- _What is expected_
What you return should be every record, retyped without a single change.
##### Data supplied
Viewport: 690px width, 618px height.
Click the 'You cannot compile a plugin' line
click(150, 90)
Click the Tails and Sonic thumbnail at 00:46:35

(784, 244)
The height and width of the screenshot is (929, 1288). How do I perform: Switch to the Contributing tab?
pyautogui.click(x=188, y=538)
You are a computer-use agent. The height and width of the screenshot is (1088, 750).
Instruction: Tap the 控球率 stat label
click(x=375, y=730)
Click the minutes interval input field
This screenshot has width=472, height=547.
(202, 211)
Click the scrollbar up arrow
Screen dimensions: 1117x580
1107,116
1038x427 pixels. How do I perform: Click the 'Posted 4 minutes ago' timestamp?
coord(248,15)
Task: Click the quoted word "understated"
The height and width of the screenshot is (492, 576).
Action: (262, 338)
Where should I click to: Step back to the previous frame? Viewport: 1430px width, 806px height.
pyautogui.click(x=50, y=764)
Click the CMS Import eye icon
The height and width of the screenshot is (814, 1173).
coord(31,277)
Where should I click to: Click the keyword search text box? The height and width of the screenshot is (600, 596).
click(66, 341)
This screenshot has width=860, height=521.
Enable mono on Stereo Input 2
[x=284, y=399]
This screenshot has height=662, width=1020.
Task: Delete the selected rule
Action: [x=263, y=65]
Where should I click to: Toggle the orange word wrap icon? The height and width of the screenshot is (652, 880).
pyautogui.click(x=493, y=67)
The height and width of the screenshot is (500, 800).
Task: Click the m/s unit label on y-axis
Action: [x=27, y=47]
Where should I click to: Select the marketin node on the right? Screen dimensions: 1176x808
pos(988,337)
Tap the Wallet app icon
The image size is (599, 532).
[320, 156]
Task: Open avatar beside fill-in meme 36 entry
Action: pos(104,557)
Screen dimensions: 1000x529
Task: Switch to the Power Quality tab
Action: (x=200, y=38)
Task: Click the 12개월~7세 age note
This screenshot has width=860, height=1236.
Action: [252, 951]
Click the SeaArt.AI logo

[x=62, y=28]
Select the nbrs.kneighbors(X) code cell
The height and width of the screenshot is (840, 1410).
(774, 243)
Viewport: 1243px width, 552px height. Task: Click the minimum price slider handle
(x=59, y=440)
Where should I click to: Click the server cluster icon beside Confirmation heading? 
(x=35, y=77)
##########
- _Your solution_
Viewport: 690px width, 618px height.
Click the 'You cannot compile a plugin' line
click(150, 90)
Click the Tails and Sonic thumbnail at 00:46:35

(784, 244)
The height and width of the screenshot is (929, 1288). How do I perform: Switch to the Contributing tab?
pyautogui.click(x=188, y=538)
You are a computer-use agent. The height and width of the screenshot is (1088, 750).
Instruction: Tap the 控球率 stat label
click(x=375, y=730)
Click the minutes interval input field
This screenshot has width=472, height=547.
(202, 211)
Click the scrollbar up arrow
Screen dimensions: 1117x580
1107,116
1038x427 pixels. How do I perform: Click the 'Posted 4 minutes ago' timestamp?
coord(248,15)
Task: Click the quoted word "understated"
The height and width of the screenshot is (492, 576).
Action: (262, 338)
Where should I click to: Step back to the previous frame? Viewport: 1430px width, 806px height.
pyautogui.click(x=50, y=764)
Click the CMS Import eye icon
The height and width of the screenshot is (814, 1173).
coord(31,277)
Where should I click to: Click the keyword search text box? The height and width of the screenshot is (600, 596).
click(66, 341)
This screenshot has width=860, height=521.
Enable mono on Stereo Input 2
[x=284, y=399]
This screenshot has height=662, width=1020.
Task: Delete the selected rule
Action: [x=263, y=65]
Where should I click to: Toggle the orange word wrap icon? The height and width of the screenshot is (652, 880).
pyautogui.click(x=493, y=67)
The height and width of the screenshot is (500, 800).
Task: Click the m/s unit label on y-axis
Action: [x=27, y=47]
Where should I click to: Select the marketin node on the right? Screen dimensions: 1176x808
pos(988,337)
Tap the Wallet app icon
The image size is (599, 532).
[320, 156]
Task: Open avatar beside fill-in meme 36 entry
Action: pos(104,557)
Screen dimensions: 1000x529
Task: Switch to the Power Quality tab
Action: (x=200, y=38)
Task: Click the 12개월~7세 age note
This screenshot has width=860, height=1236.
Action: [252, 951]
Click the SeaArt.AI logo

[x=62, y=28]
Select the nbrs.kneighbors(X) code cell
The height and width of the screenshot is (840, 1410).
(774, 243)
Viewport: 1243px width, 552px height. Task: Click the minimum price slider handle
(x=59, y=440)
Where should I click to: Click the server cluster icon beside Confirmation heading? 
(x=35, y=77)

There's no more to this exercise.